----- Material provided -----
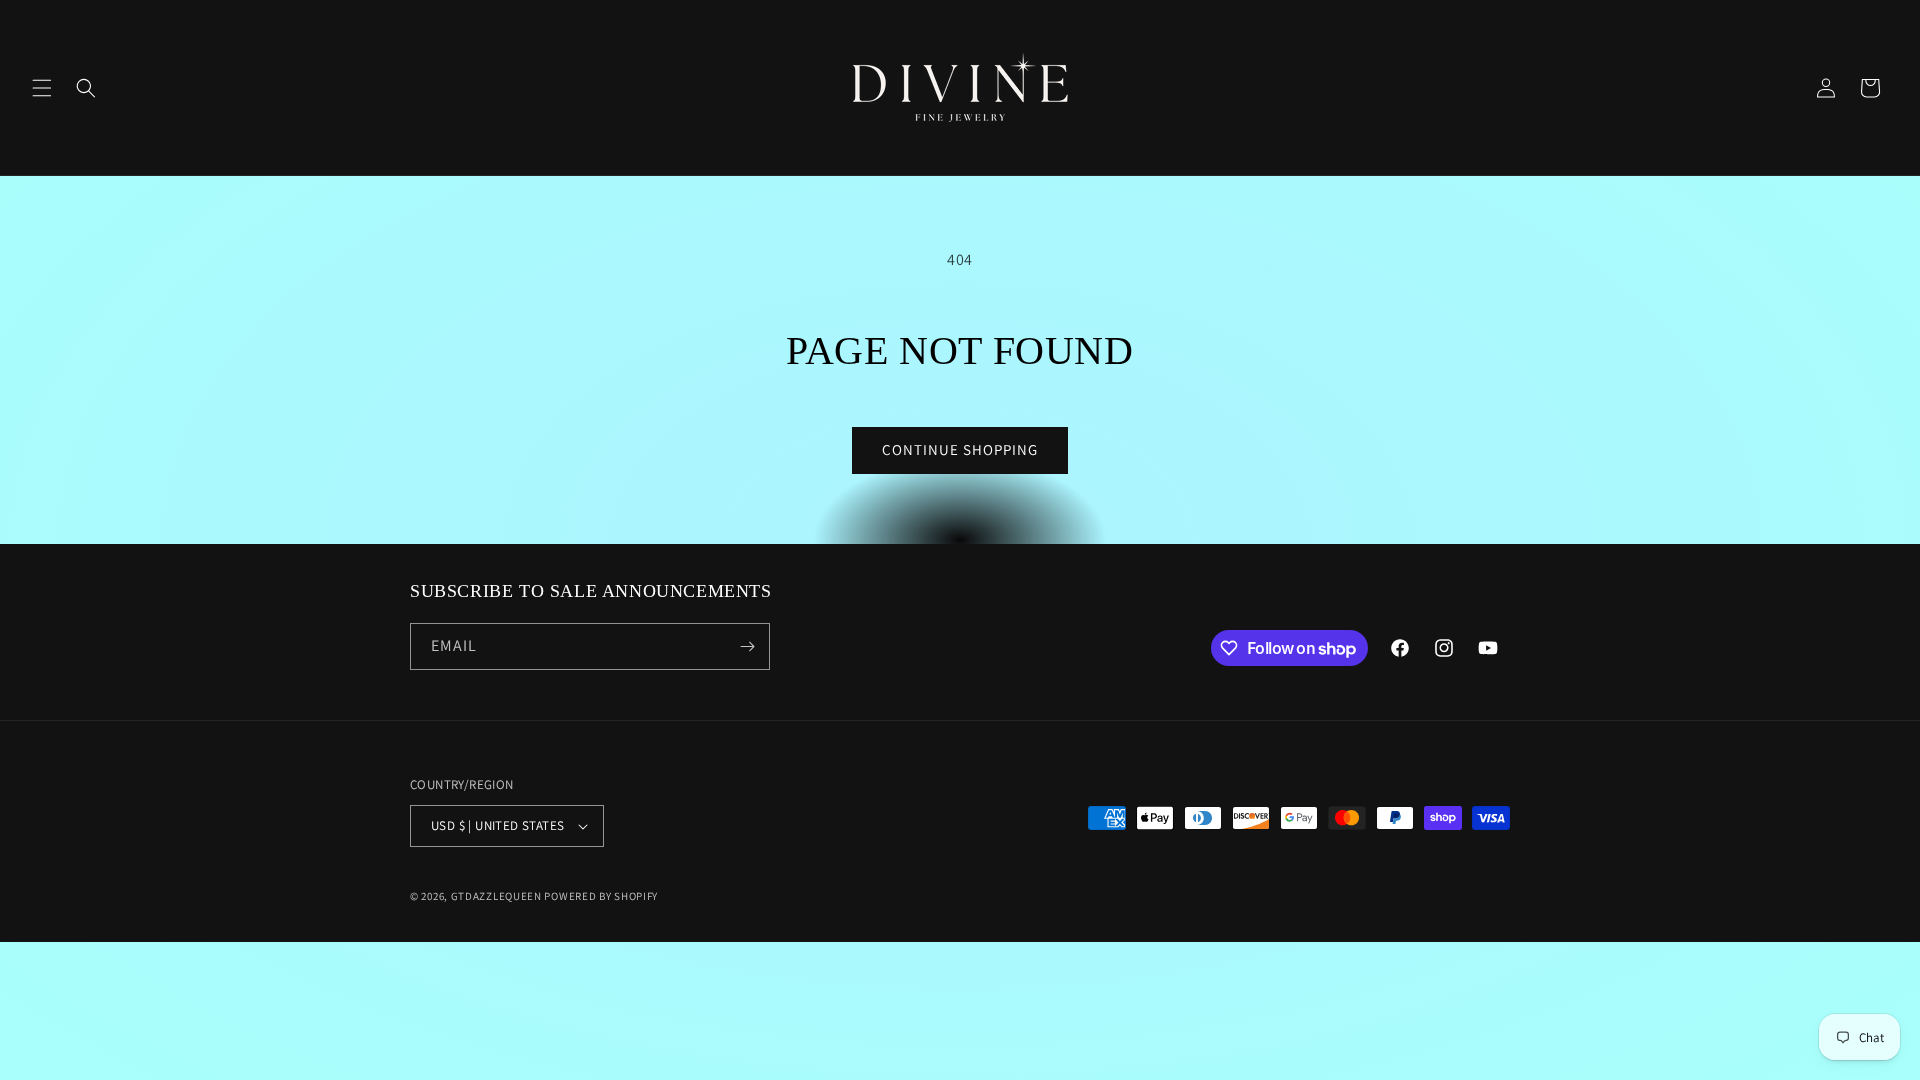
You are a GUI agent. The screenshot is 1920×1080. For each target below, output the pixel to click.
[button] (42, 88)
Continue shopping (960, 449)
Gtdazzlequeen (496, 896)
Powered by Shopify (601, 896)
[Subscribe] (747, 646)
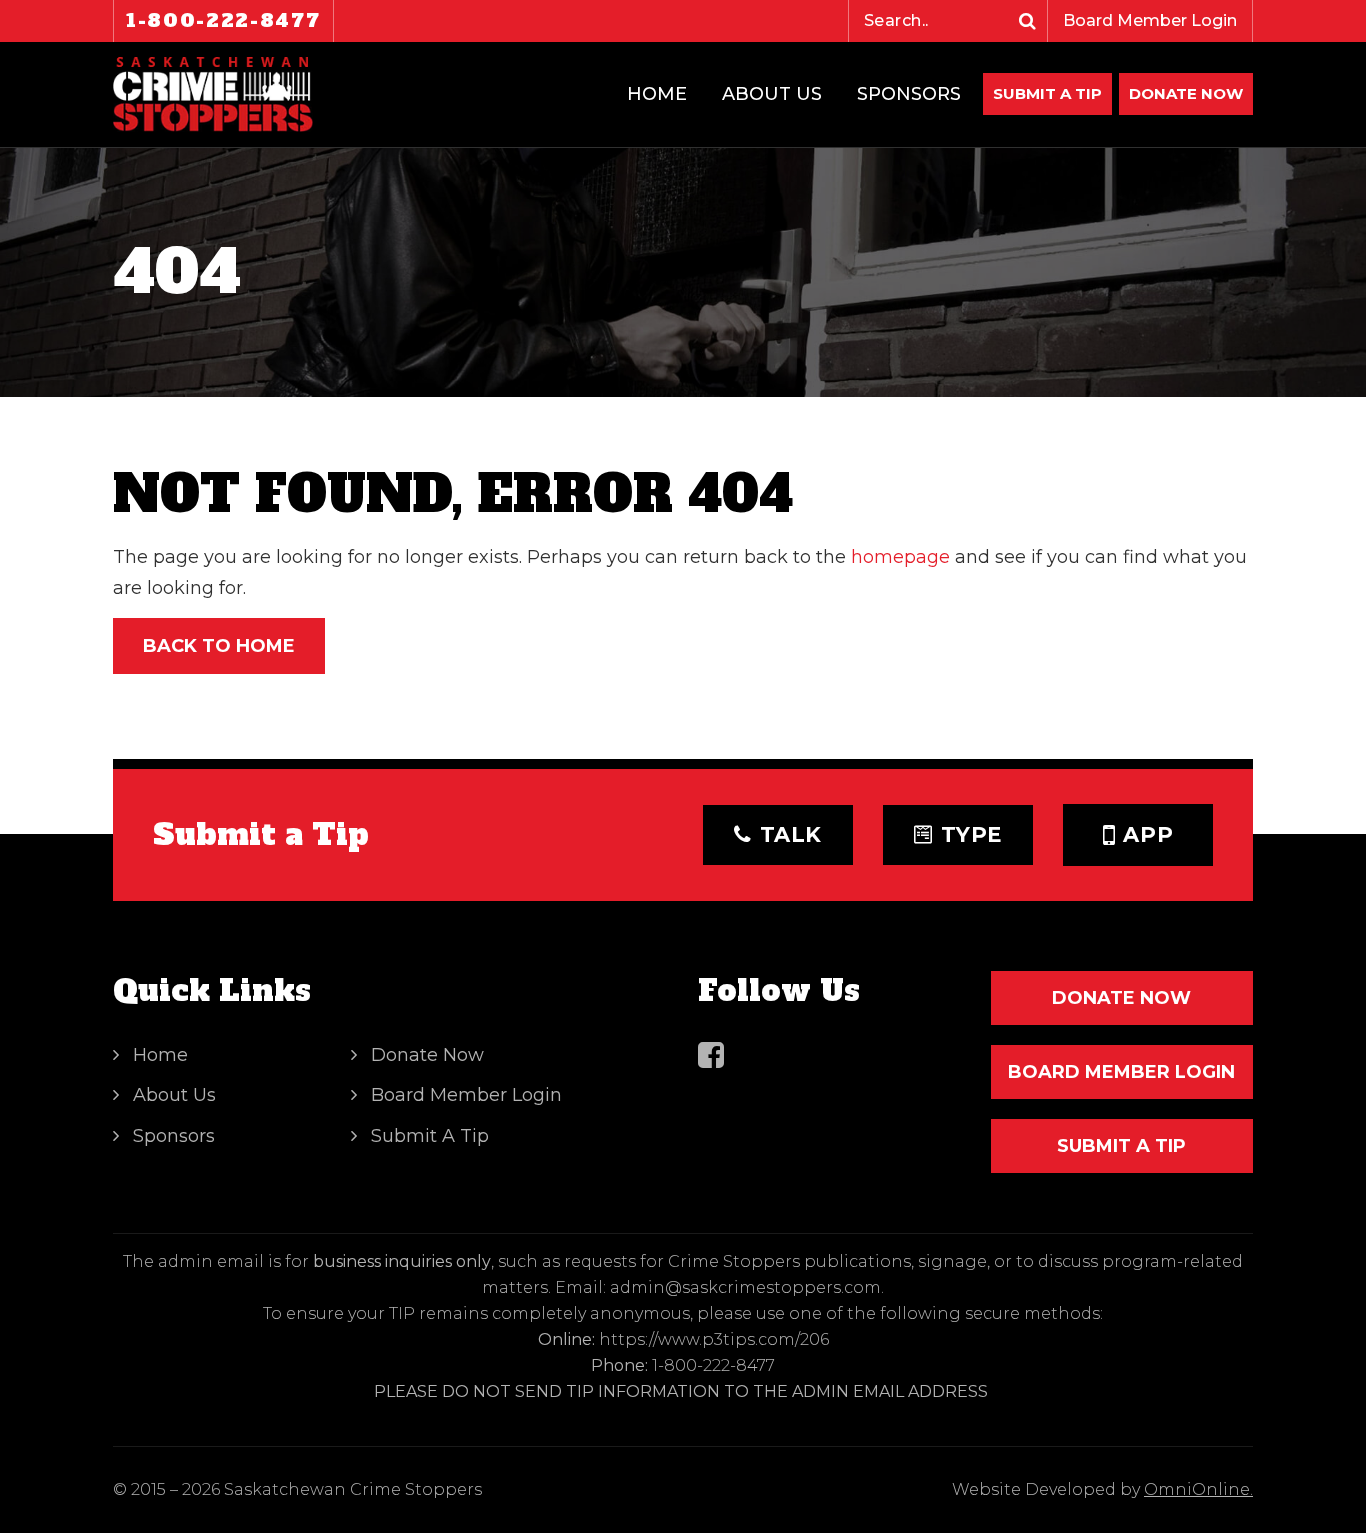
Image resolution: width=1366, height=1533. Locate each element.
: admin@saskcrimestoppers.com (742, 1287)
-----
About this task: What lines above contain "each"? Copy them out.

Solution for this problem:
You are a GUI agent. The screenshot is 1920×1080. For each target below, output the pixel to click.
Image resolution: width=1366, height=1533. Locate each element.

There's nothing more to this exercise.